To-do list
1. From the passage on the business value of cybersecurity, list everything it says every organization invests to achieve something.
2. Go on with the passage on the business value of cybersecurity from its last sentence.

Given passage
□ □ □

Bottom line, no one can explain the business value of security, so we can’t have an adult conversation about business-led investment in cybersecurity. And the world is in a very bad place because of that. We continue to treat security like magic and cybersecurity people like wizards who cast spells to protect our organisations.

Cost and value are the levers that drive every business. They also drive missions in government and national defence. Every organisation invests resources, time, money and people to achieve SOMETHING. Chief Financial Officers (CFO) are the stewards of this investment. CFOs need to see value for money.

Value in security should be measured as levels of protection delivered, not the implementation of tools or the creation of capabilities. That means, no one cares that you spent $2M on an SEIM, they care that it’s delivering the value for which it was intended.

If we can measure how the value of cybersecurity increases when we increase our investment, we can answer key questions like “should we spend more on cybersecurity?”.

□ □ □

Data section
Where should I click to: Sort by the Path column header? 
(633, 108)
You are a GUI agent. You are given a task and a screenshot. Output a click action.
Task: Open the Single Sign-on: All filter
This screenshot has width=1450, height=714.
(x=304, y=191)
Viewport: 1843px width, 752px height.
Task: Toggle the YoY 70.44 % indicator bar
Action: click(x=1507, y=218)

□ □ □

Set of answers
1. Resources, time, money, and people.

2.
If we can demonstrate the impact on security when we decrease investment, we can answer other key questions like: “Is it OK to cut costs in security?” Every seasoned CISO has experienced the reality of an across the board budget cut and the struggle to express the impact of such cuts on cybersecurity readiness.

How to Measure Cybersecurity Value

Gartner’s construct for outcome-driven metrics (ODMs) is ideal to measure cybersecurity value. ODMs measure a direct line-of-sight to protection levels (value) expressed as an operational outcome. For example, “number of days to patch critical systems” is an ODM for threat and vulnerability management. It is both an operational outcome in which we can directly invest, and it has a direct line of sight to the value proposition of patching which is to reduce the amount of time that vulnerabilities are available for exploitation.

Gartner has more than 100 outcome-driven metric examples across more than a dozen control classes that all share the same characteristics for measuring value delivery. They represent operational outcomes with a direct line of sight to the protection levels (value) created by the controls they measure.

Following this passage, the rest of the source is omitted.